Abstract: In today's rapidly evolving power industry, smart power distribution has become the cornerstone for ensuring reliable and efficient electricity supply. With the increasing penetration of various intelligent devices and communication technologies, the power distribution network is becoming more complex than ever before. This complexity, while bringing great potential for optimized operation, also poses numerous challenges. Digital twin technology has emerged as a powerful solution to manage this complexity. By creating a virtual replica of the physical power distribution system, digital twin enables real - time monitoring and accurate simulation. The concept of hierarchical control in digital twin for smart power distribution divides the control tasks into different levels. At the lower level, it can handle the real - time operation and fault detection of individual distribution equipment, such as transformers and switchgears. While at the higher level, it focuses on overall system optimization, coordinating the operation of multiple substations and distribution areas to achieve the best - overall performance. This hierarchical structure improves the control efficiency and flexibility, making the power distribution system more resilient to various disturbances.

Dr. Yang Gao, Shanhai Jiao Tong University, China

Speech Title: Digital Twin Modeling and Swarm Intelligence Control Strategies for Multi - Energy Virtual Power Plants

Abstract: The typical operation modes of digital twin in virtual power plants are diverse and dynamic. They involve integrating various distributed energy sources such as solar, wind, and energy storage systems, and coordinating their operations through digital twin - based platforms. These platforms utilize advanced data analytics and control algorithms to achieve optimal power dispatch, demand - response management, and grid - connection operation. Regarding the key technologies, they cover a wide spectrum. High - precision sensor technologies are essential for collecting real - time data from the physical components of the virtual power plant, which serves as the foundation for the digital twin model. Advanced modeling and simulation technologies are used to create accurate digital representations that can predict the behavior of the virtual power plant under different scenarios. In addition, communication and networking technologies ensure seamless data transfer between the physical and virtual worlds, enabling real - time monitoring and control.
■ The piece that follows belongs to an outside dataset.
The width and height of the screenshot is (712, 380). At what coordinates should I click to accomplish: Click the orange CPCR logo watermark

Prof. Qian Ai, Shanghai Jiao Tong University, China

Speech Title: Typical Operation Modes and Key Technologies of Digital Twin in Virtual Power Plants

Abstract: Digital twin technology, a cutting - edge innovation, has brought about a paradigm shift in the operation and management of virtual power plants. By creating a virtual replica that mirrors the physical components and operational processes of a virtual power plant in real - time, digital twin technology enables us to gain deep insights into the complex interactions within the system. The typical operation modes of digital twin in virtual power plants are diverse and dynamic. They involve integrating various distributed energy sources such as solar, wind, and energy storage systems, and coordinating their operations through digital twin - based platforms. These platforms utilize advanced data analytics and control algorithms to achieve optimal power dispatch, demand - response management, and grid - connection operation.
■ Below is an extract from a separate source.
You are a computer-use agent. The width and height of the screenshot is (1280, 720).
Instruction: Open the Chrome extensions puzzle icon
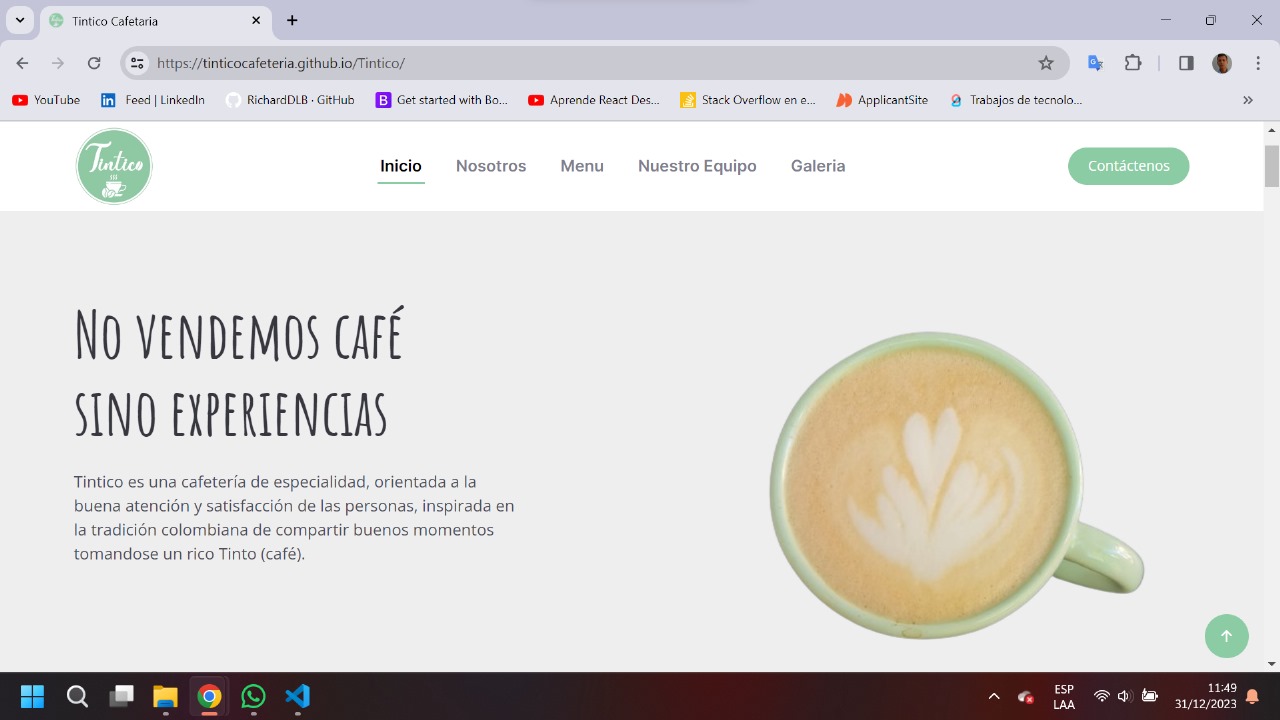pyautogui.click(x=1133, y=63)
Prof. Kangping Li, Shanghai Jiao Tong University, China

Speech Title: Key Technologies for Digital Twin - Aggregated Response and Market Transactions of Demand - Side Resources

Abstract: Digital twin technology, with its ability to create a virtual replica of physical entities, has opened up new possibilities for effectively managing these resources. By creating digital twins of demand - side resources like industrial, commercial, and residential loads, we can gain a more accurate and real - time understanding of their operation and behavior.
The aggregation of demand - side resources through digital twin platforms, enabled by intelligent scheduling algorithms and real - time communication technologies, allows for a more coordinated response to the needs of the power grid. This not only improves the response speed and effectiveness of these resources but also contributes to the overall stability of the power system.